EDIT: Just ran the following and got a little more information about the current state of my system.

$ glxinfo -B
name of display: :0
display: :0  screen: 0
direct rendering: Yes
Extended renderer info (GLX_MESA_query_renderer):
    Vendor: Microsoft Corporation (0xffffffff)
    Device: D3D12 (AMD Radeon RX 6600 XT) (0xffffffff)
    Version: 22.2.0
    Accelerated: yes
    Video memory: 24485MB
    Unified memory: no
    Preferred profile: core (0x1)
    Max core profile version: 4.2
    Max compat profile version: 4.2
    Max GLES1 profile version: 1.1
    Max GLES[23] profile version: 3.1
OpenGL vendor string: Microsoft Corporation
OpenGL renderer string: D3D12 (AMD Radeon RX 6600 XT)
OpenGL core profile version string: 4.2 (Core Profile) Mesa 22.2.0-devel (git-cbcdcc4 2022-06-11 focal-oibaf-ppa)
OpenGL core profile shading language version string: 4.20
OpenGL core profile context flags: (none)
OpenGL core profile profile mask: core profile

OpenGL version string: 4.2 (Compatibility Profile) Mesa 22.2.0-devel (git-cbcdcc4 2022-06-11 focal-oibaf-ppa)
OpenGL shading language version string: 4.20
OpenGL context flags: (none)
OpenGL profile mask: compatibility profile

OpenGL ES profile version string: OpenGL ES 3.1 Mesa 22.2.0-devel (git-cbcdcc4 2022-06-11 focal-oibaf-ppa)
OpenGL ES profile shading language version string: OpenGL ES GLSL ES 3.10

Adding to the confusion even more, glmark2 seems to be able to use my GPU fine, possibly an issue with the dalle program and not WSL?

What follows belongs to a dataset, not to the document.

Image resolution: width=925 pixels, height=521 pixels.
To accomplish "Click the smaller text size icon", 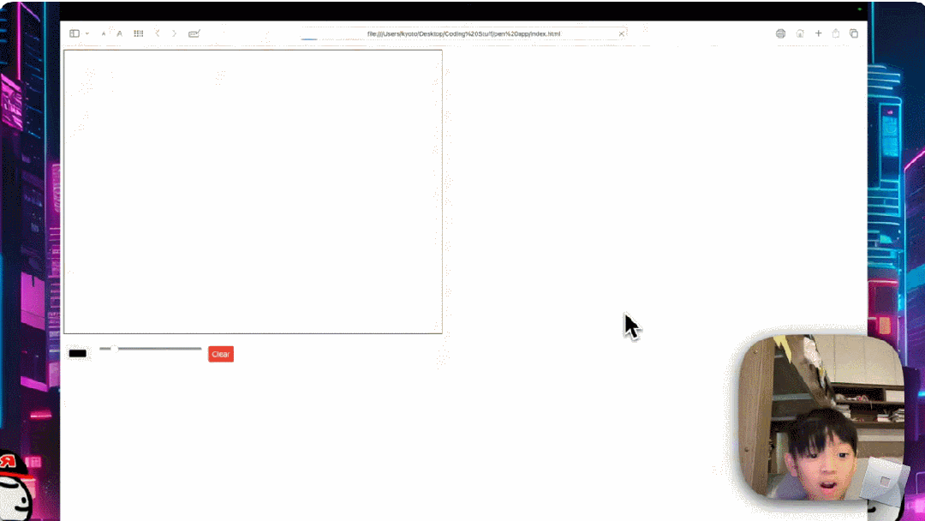I will (x=104, y=33).
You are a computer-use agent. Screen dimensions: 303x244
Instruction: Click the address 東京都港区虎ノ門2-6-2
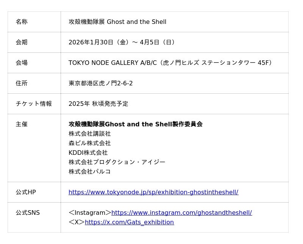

GLmark2 running successfully despite issues with dalle playground

UPDATE: Could be solved by ZLUDA but not tested.

2

There are 2 answers

2
Joel Gray On BEST ANSWER

Issue eventually came down to the fact that AMD GPUs don't work with CUDA, and the DALL-E Playground project only supports CUDA. Basically to run DALL-E Playground you must be using an Nvidia GPU. Alternatively you can run the project from your CPU.

I hope this covers any questions anyone may have.

2
Ethan On

Looks like this is a known bug at the moment with WSL / Torch: https://github.com/pytorch/pytorch/issues/73487

From what I can see (and tested):

I can confirm the same. If you're stuck, try uninstalling and reinstalling your wsl2 distribution (e.g., Ubuntu). Make sure you've installed the Nvidia driver on the Windows side (follow the official wsl2 setup docs). Let conda manage cudatoolkit for you; don't follow Nvidia's guide for installing cudatoolkit system-wide.

Seems to be all you can do. I would suggest reinstalling your WSL install and seeing if that helps then seting everything up again exactly as per the docs (as that is what Microsoft is most likelly to test). If this doesn't help, my final suggestion would be to dual boot if that is an option for you.

(note that the nvidia does not apply to you in the quote, however cuda should still be available to you)